Cardiovascular outcomes including hypotension and arrhythmias have been documented following the use of remdesivir [8, 26, 29]; however, the risk of cardiovascular outcomes with remdesivir remains largely unknown . Hypotension was reported in one patient in the phase III study investigating remdesivir in the context of Ebola virus disease; this patient subsequently suffered a cardiac arrest, although the manuscript states that this death could not readily be distinguishable from underlying fulminant Ebola virus disease itself . Cardiac arrest was also reported in a further patient in the remdesivir group reported in the COVID-19 study by Wang et al. . Multiple organ dysfunction, septic shock, acute kidney injury and hypotension have also been reported as adverse events amongst patients provided with remdesivir either on a compassionate-use basis, or in a clinical trial [26, 27]. Respiratory failure or acute respiratory distress syndrome has been cited as an adverse event in patients taking remdesivir [27, 31], and as such has been included here, although it is acknowledged that this may be related to underlying disease (COVID-19), rather than to remdesivir. Elevations in liver transaminases and gastrointestinal events, including diarrhoea, have also been reported with the use of remdesivir [8, 13, 26, 32], in addition to reports of haemorrhage of the lower gastrointestinal (GI) tract [27, 33].

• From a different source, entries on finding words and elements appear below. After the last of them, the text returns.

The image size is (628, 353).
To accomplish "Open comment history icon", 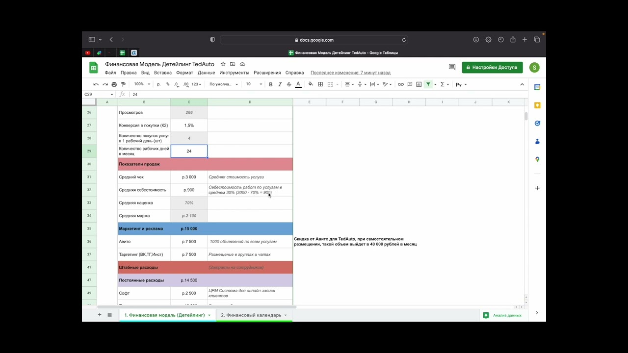I will [x=451, y=67].
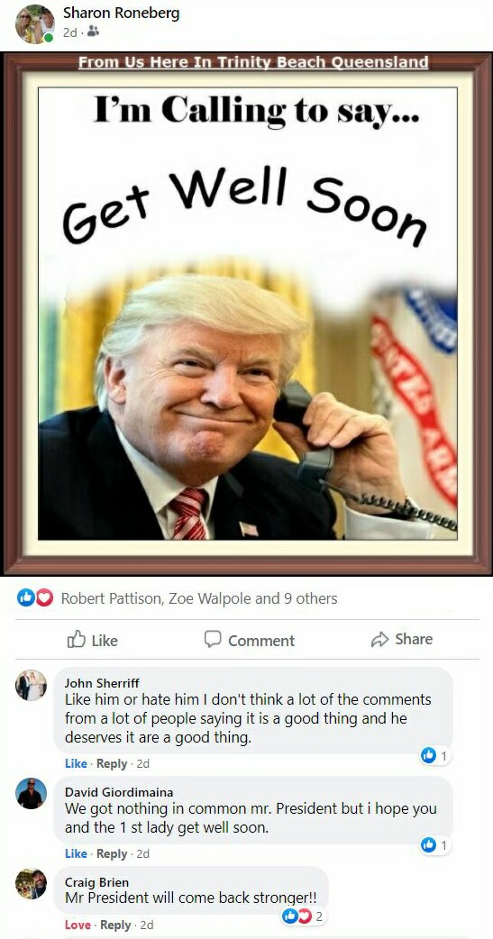Open reactions list with Robert Pattison and others
The height and width of the screenshot is (939, 493).
click(x=199, y=598)
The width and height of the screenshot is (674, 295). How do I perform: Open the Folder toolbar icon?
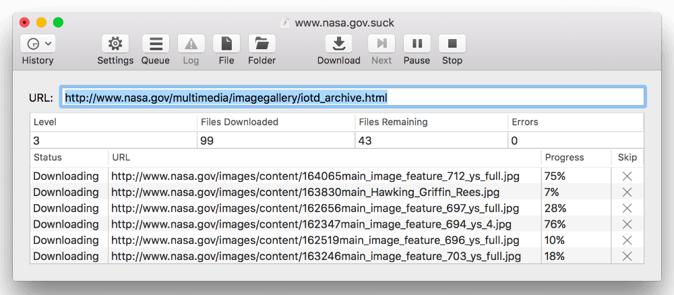tap(262, 43)
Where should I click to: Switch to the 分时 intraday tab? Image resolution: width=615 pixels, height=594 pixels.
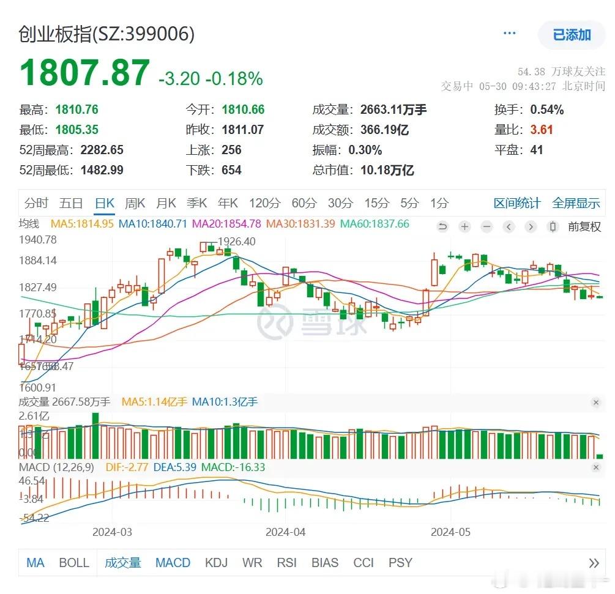pos(35,202)
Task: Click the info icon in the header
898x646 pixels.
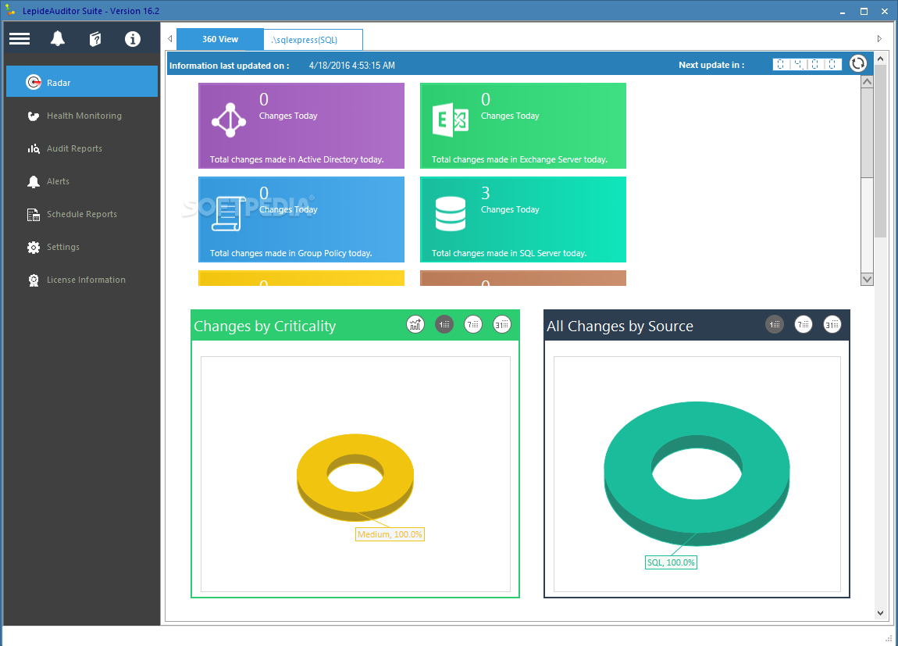Action: click(132, 38)
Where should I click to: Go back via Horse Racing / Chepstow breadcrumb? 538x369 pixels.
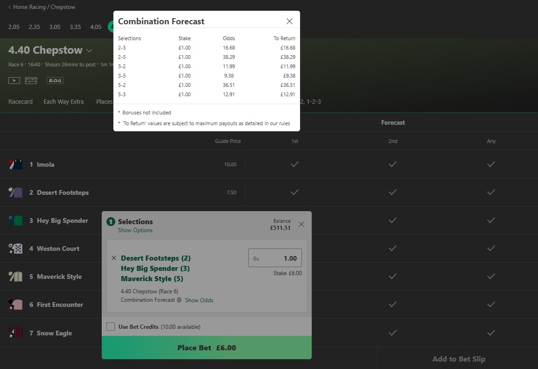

Where available, clinical trial data relating to any efficacy or safety outcomes included in the value tree for both remdesivir and a comparator group in the context of severe COVID-19 were extracted and included in Table 2. Based on this data, summary metrics including risks per 1000 patient years and risk differences are presented in Table 3. We identified 68 papers through literature searching from PubMed and 384 papers from Google Scholar. We also identified results from one clinical trial on the NIAID website. After initial review, one paper  and results from one clinical trial on the NIAID website  were included in the final benefit–risk assessment.
In the Wang et al. trial, the benefit of time to clinical improvement was not statistically significant (21 vs 23 days, HR 1.23, 95% CI 0.87–1.75). In the NIAID trial, a statistically significant shorter time to recovery in patients treated with remdesivir was observed (11 vs 15 days; p < 0.001), with non-significant reduced mortality risk (8% vs 12%; p = 0.059). Other non-significant benefit data were identified from the Wang et al. trial, including invasive ventilation and oxygen use at Day 28 (1% vs 4% and 12% vs 17%, respectively).
Risk data were only available from the Wang et al. trial, which reported fewer serious adverse events in patients taking remdesivir (18%) compared with the placebo group (26%); however, more patients in the remdesivir group discontinued treatment as a result of an adverse event compared with those patients receiving placebo (12% vs 5%).
A serious adverse event is any event that results in death, is life-threatening, requires hospitalisation or prolongation of existing hospitalisation, results in persistent or significant disability or incapacity, or is a birth defect.